— А тогда и придётся Псков брать по всем правилам военного искусства.
— Не приведи Господь! — Две Мишени перекрестился.
— Да уж, «не приведи»… как вспомню Маньчжурию, там же любую фанзу китайскую, где япошки пулемет поставили, приходилось до основания артиллерией сносить, чтобы вперёд продвинуться…
— В крайнем случае поезда придётся бросить и пешим порядком уходить.
— Господь с тобой, Константин Сергеевич! Какое ж «бросить»! У нас ведь немалая часть сокровищ Госбанка в императорском поезде! Всё, что успели спасти!
— Да знаю, знаю, Семен Ильич. Просто рассматриваю все варианты.
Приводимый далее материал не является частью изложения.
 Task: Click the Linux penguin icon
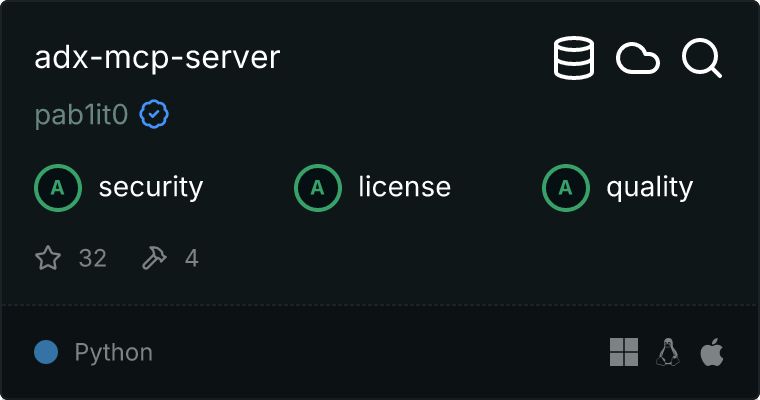[x=668, y=352]
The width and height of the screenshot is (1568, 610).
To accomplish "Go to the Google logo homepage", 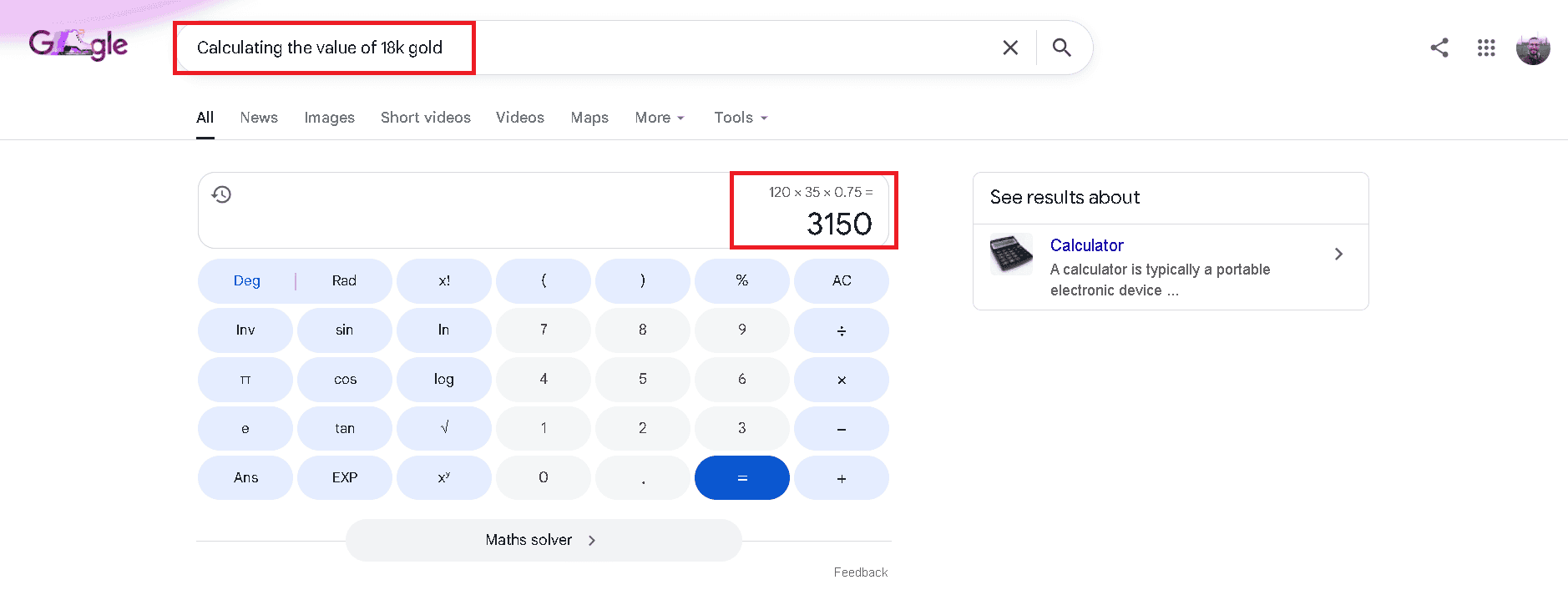I will [x=78, y=45].
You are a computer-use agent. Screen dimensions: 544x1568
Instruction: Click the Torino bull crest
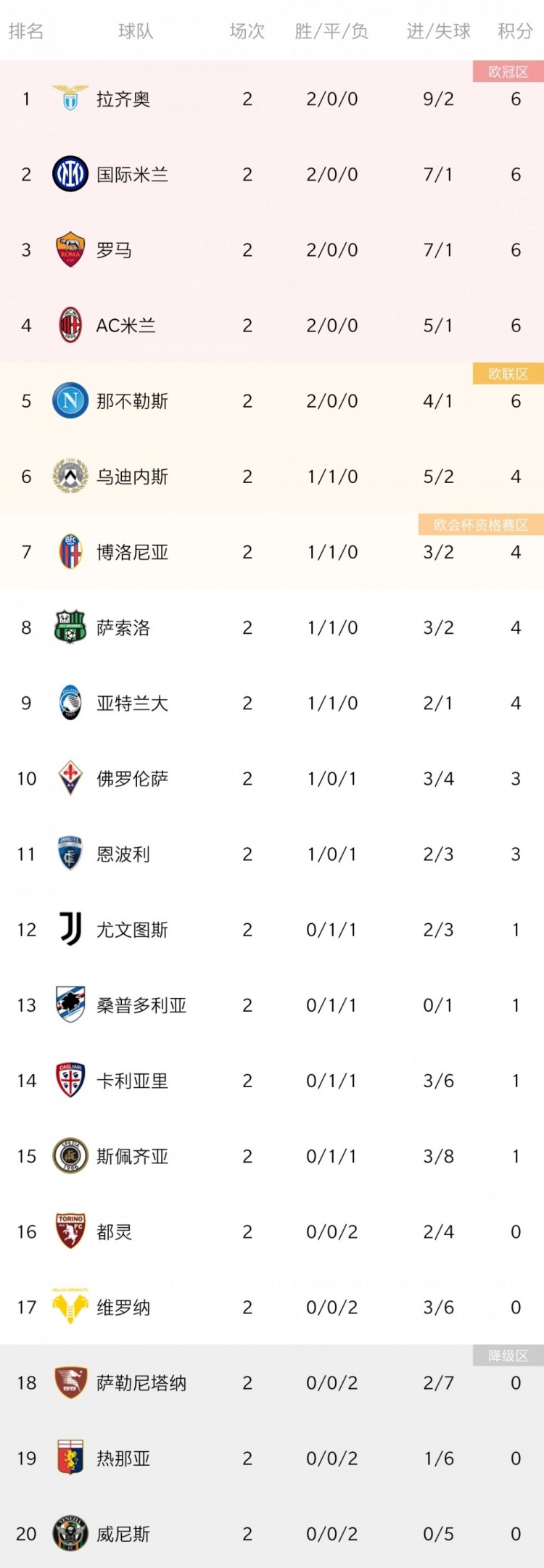pyautogui.click(x=70, y=1231)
— Вариант один, — отрубил Яковлев. — Собирать весь подвижной состав, какой только сможем. Вывозить огнеприпасы, фураж, провиант. Чтобы поездов в нашей команде стало бы не семь, как сейчас, а двадцать семь. Или тридцать семь. Железнодорожная армия!.. Тогда и города сможем брать и даже разобранные рельсы нас не остановят!
— Смело, Семен Ильич.
— Не вы ли, Константин Сергеевич, нам всем твердили о необходимости захвата и удержания инициативы?
— Если в каждом городе к нам будет присоединяться хотя бы по роте…
— Будет, непременно, — убеждённо бросил Яковлев. — Дурман мятежа пройдет. Вспомните пятый год, Константин Сергеевич, московский бунт. И тут справимся. Я вообще полагаю, что дальше Москвы отступать нам не придется. Первопрестольная не подведёт, она останется верна присяге!..
— В пятом-то не слишком осталась…
— Так то ж кучка смутьянов была, — отмахнулся Яковлев. — Двух батальонов на них на всех и хватило.
— Кучка-то она кучка…
— Да и изменилась Москва-то с тех пор! — Семен Ильич словно старался убедить не только Аристова, но и себя самого. — Тогда… оно и впрямь… заводчики иные от жадности голову потеряли, парижских роскошеств возжелав… А теперь-то!.. Рабочие законы, фабричные инспекции…
Две Мишени не стал спорить. Не время сейчас — лучше и впрямь поспать хоть немного. Псков брать придётся, он уже не сомневался. И хорошо, если это окажутся только немцы, а не всё поднявшееся население города.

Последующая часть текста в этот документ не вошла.